クレムリン(ロシア大統領府)のドミトリー・ペスコフ報道官は22日、日程はまだ合意されておらず、周到な準備が必要だと説明。首脳会談は「両大統領の共通の願い」であり、関連の「ゴシップやうわさ」のほとんどは正しくないと述べた。
ゼレンスキー氏、欧州歴訪を開始
ゼレンスキー大統領は22日、欧州歴訪を開始し、最初の訪問国ノルウェーを訪れた。
オスロで記者団に対し、戦争の前線を凍結するというトランプ大統領の提案について、「よい妥協案だが、プーチンが支持するかはわからない。大統領にはそのことを伝えた」と述べた。
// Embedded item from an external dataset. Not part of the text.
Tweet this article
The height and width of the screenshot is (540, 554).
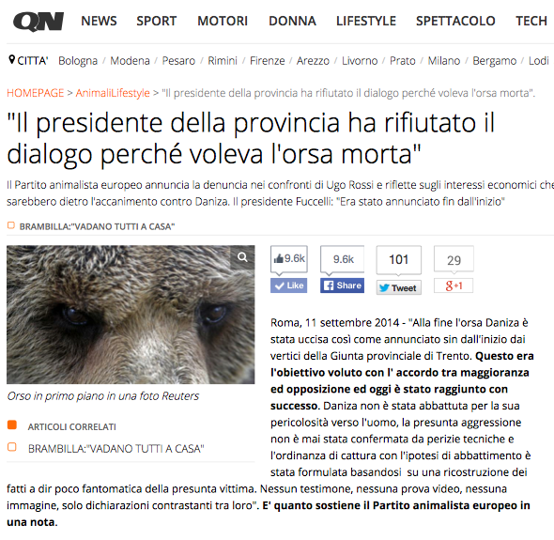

ゼレンスキー氏は、米ロ首脳会談が棚上げになったことと、同氏がアメリカに長距離巡航ミサイル「トマホーク」の供与を求めたことには、直接の関係があるとの見方を提示。「長距離ミサイルの問題がウクライナから少し遠ざかるとすぐ、ロシアはほぼ自動的に外交への関心を弱めた」と話した。
その後、スウェーデンに移動し、ウルフ・クリステション首相と会談。両首脳は、スウェーデンが国産戦闘機グリペン100~150機をウクライナに供与するとする意向書に署名した。
クリステション首相は、戦闘機は10~15年かけて納入し、最初のものは「3年以内」にウクライナに送る見込みだとした。